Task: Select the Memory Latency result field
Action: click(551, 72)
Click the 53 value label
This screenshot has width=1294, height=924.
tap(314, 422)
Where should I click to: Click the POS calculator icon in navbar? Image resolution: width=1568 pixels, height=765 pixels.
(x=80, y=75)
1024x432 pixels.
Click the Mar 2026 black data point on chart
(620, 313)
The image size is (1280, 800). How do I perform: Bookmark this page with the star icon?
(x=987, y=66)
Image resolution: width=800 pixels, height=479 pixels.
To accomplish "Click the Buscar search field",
+---+
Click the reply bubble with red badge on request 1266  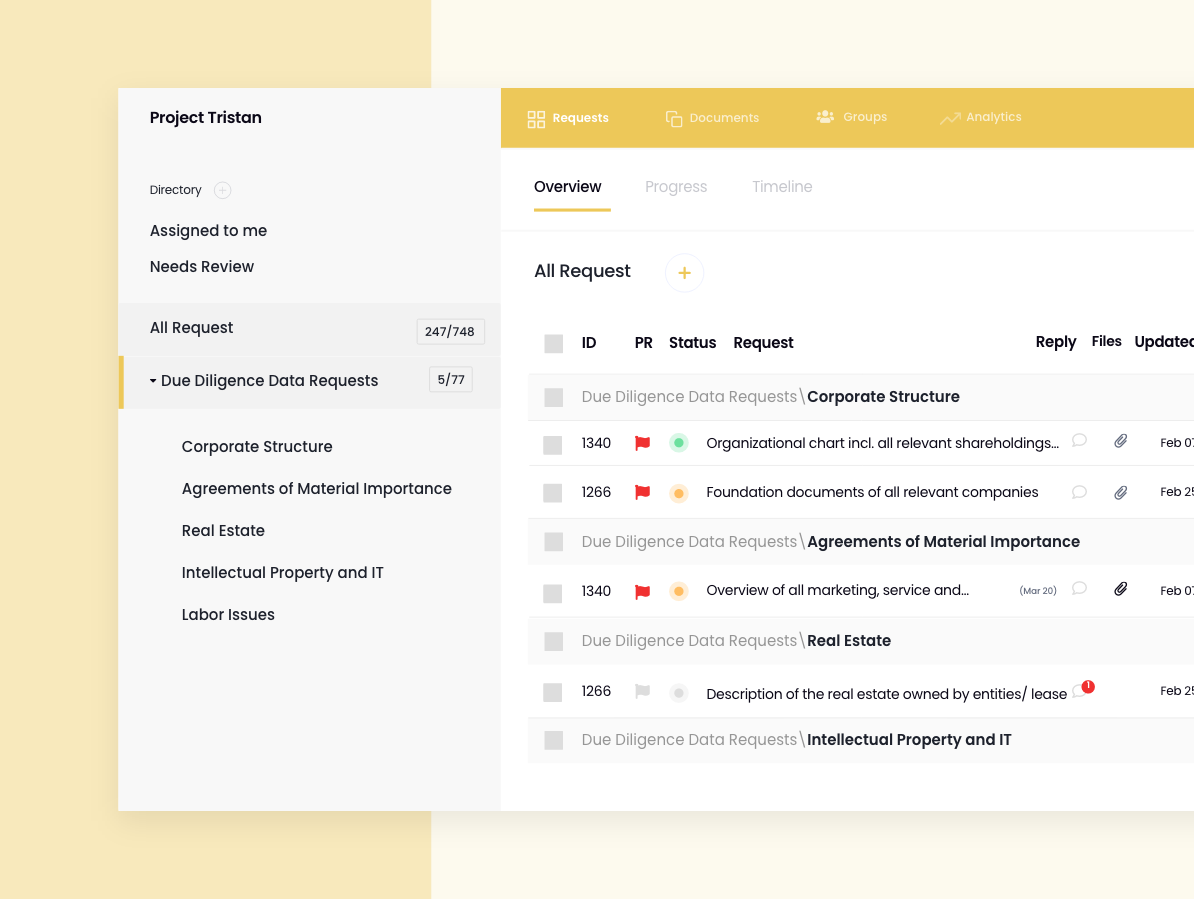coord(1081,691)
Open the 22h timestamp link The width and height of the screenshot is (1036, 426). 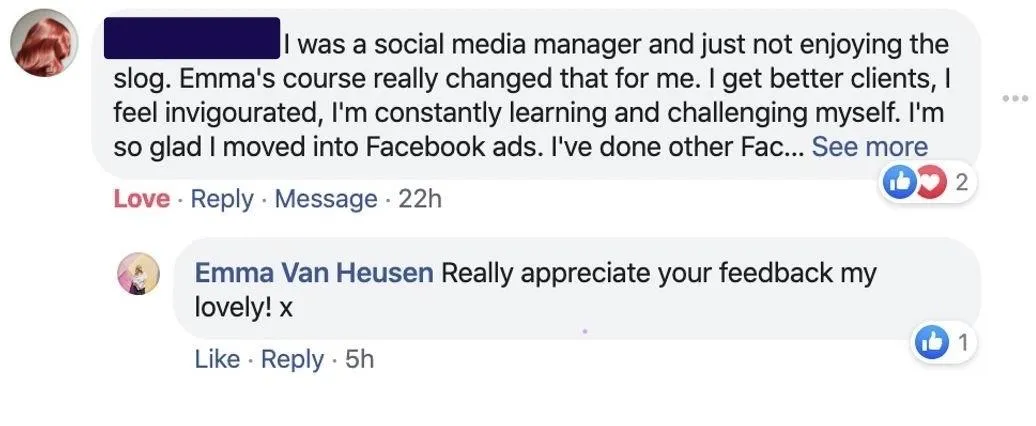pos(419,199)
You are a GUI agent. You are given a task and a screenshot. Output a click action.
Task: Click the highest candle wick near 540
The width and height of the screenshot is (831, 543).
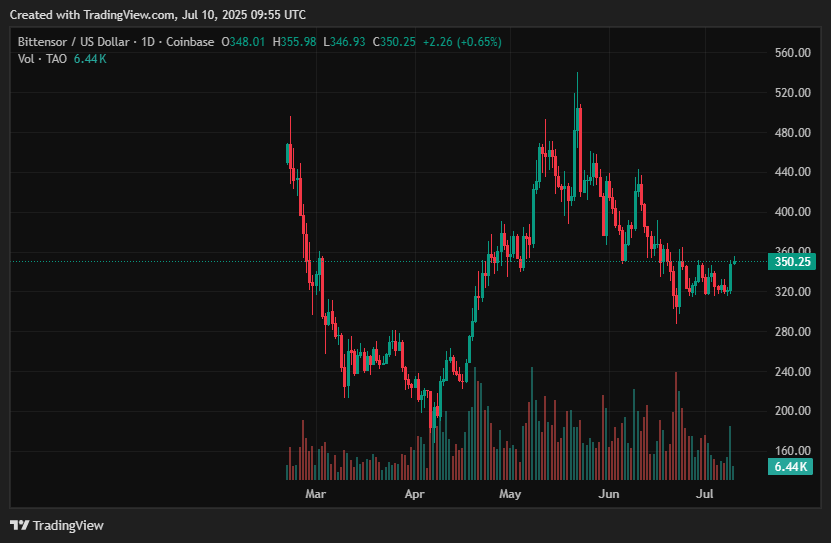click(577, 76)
+---+
→ **Task details**: Could you return exactly the stretch of the data above that starts at the line with "Click the 53 value label" and ends at the line with "the Buscar search", both lines included?

→ **Answer to the exercise**:
Click the 53 value label
This screenshot has width=1294, height=924.
tap(314, 422)
Where should I click to: Click the POS calculator icon in navbar? Image resolution: width=1568 pixels, height=765 pixels.
(x=80, y=75)
1024x432 pixels.
Click the Mar 2026 black data point on chart
(620, 313)
The image size is (1280, 800). How do I perform: Bookmark this page with the star icon?
(x=987, y=66)
Image resolution: width=800 pixels, height=479 pixels.
To accomplish "Click the Buscar search field",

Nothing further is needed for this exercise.